The original position was that (and I quote) "If EVERYONE, that is ALL NATIONS, didn't have any armed forces." so the position was total disarmament.
The obvious one is that the monopoly on force that is currently held by national governments is instead held by a supranational body. In that arrangement if any nation rearms then the supranational body carries out 'regime change'.
So, in this case, you're handing over a monopoly of power to an organization like The League of Nations or the United Nations. Who guards the guards - I'd suggest to you that's an extremely unstable situation that will explode as soon as said organization starts to get delusions of grandeur. Again, this works fine if we lived in a perfect world inhabited by perfect people. We don't and the history of the United Nations is a dreadful warning as to what happens when reality bites.
thande said:
Wasn't disarmament taken pretty seriously in the 1930s?Eliminate the Depression and the Nazis' rise to power and you might get somewhere, though there's still the Soviet Union to consider (and fascist Italy could at least rock the boat...) Of course if you eliminate the Depression, you also eliminate one of the most important reasons why some governments were desperate to cut their military spending, so maybe disarmament wouldn't be as big in that case.
You're spot-on with your depression comment.
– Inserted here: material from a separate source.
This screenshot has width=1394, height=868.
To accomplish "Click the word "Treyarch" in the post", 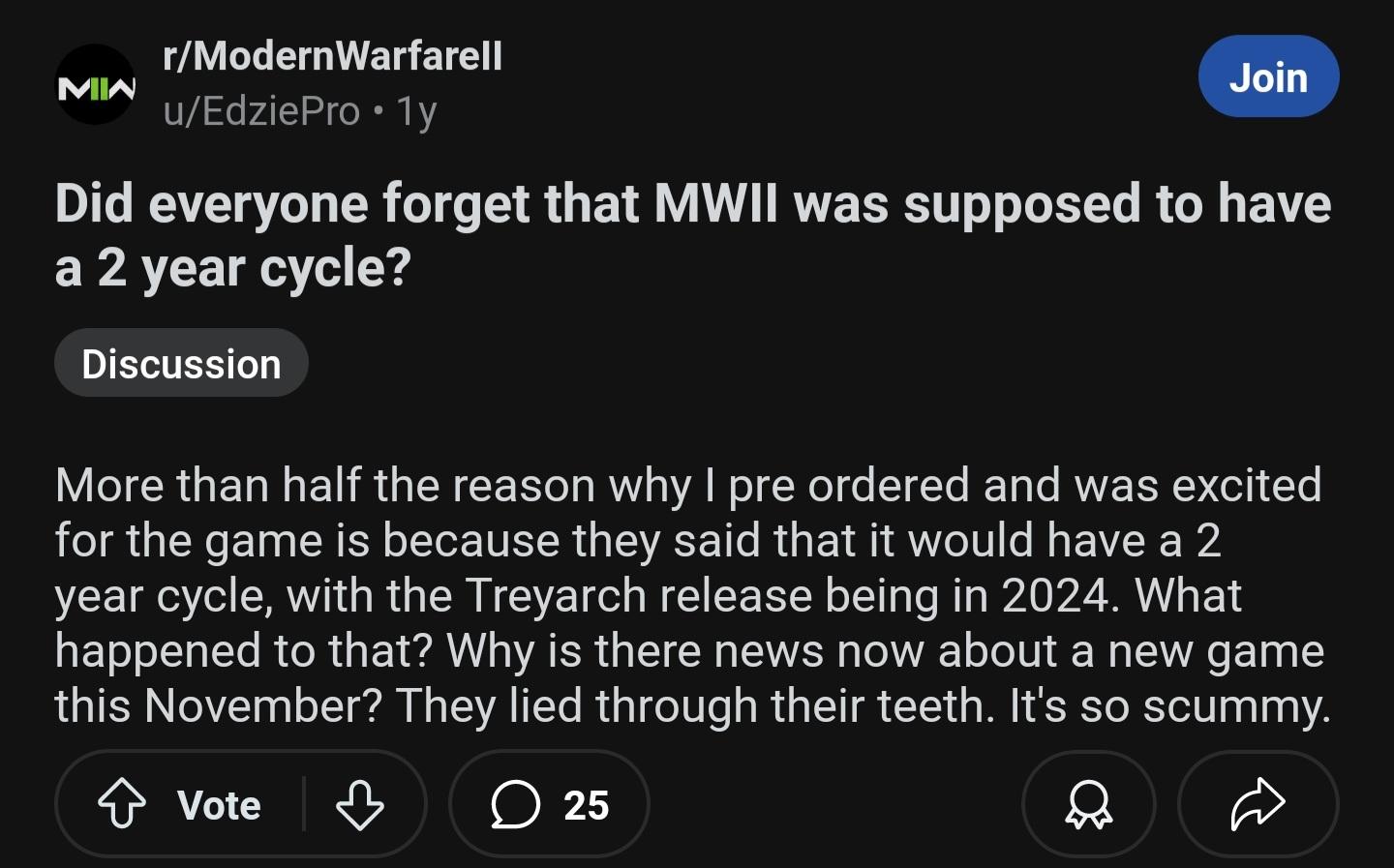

Without the fear of an economic recession following the end of WW1 and the Great Depression that followed that, there would have been no disarmament - in fact quite the reverse. The Washington Treaty was already falling apart by 1929 with only the US and Uk making any serious efforts to comply with it (and even in their cases they were just going through the motions - take a look at magazine capacities for example, the US "saved weight' by reducing battleship magazine allowance from 100 rounds per gun to 80 - but kept the magazines the same size. Then there were the British tricks with boiler feedwater.........). Without the depression to force things, its likely that the Washington Treaty would have collapsed around 1930/31.
Puget Sound said:
What I would suggest is having most nations relying on citizen militias for emergency defense. That way, control of arms is in the people, who usually don't like to fight wars. It also provides a reason for governments to disarm themselves.
The problem is that regular armies go through armed civilian militias like the proverbial shit through a goose. Militias are fine in irregular warfare and for rear area security etc but for front line fighting they are utterly useless. How do they operate tanks for example? Or artillery? Or aircraft and warships? How do they acquire the command control to actually fight? Without all those good things, they're just a rabble that gets sliced up.
If we treat this as an alt-history problem, I'd suggest that a major disarmament in the 1920s is about the only PoD that could result in a German victory in WW2. The rest of Europe is virtually disarmed, Germany starts rearming and gets a head lead that way. The European countries twitter and whine but take their own time before doing anything and Germany pulls father ahead. In 1939, Germany strikes west at the European countries that are still virtually defenseless. France, Italy, Spain and the rest collapse almost on the spot. Using their industrial and economic resources, Germany then takes out the Eastern European countries, thus setting up the stage for a war against the Soviet Union. By that time, the USSR is rearming but too little, too late.
Remember, the pacifist has always brother to the tyrant.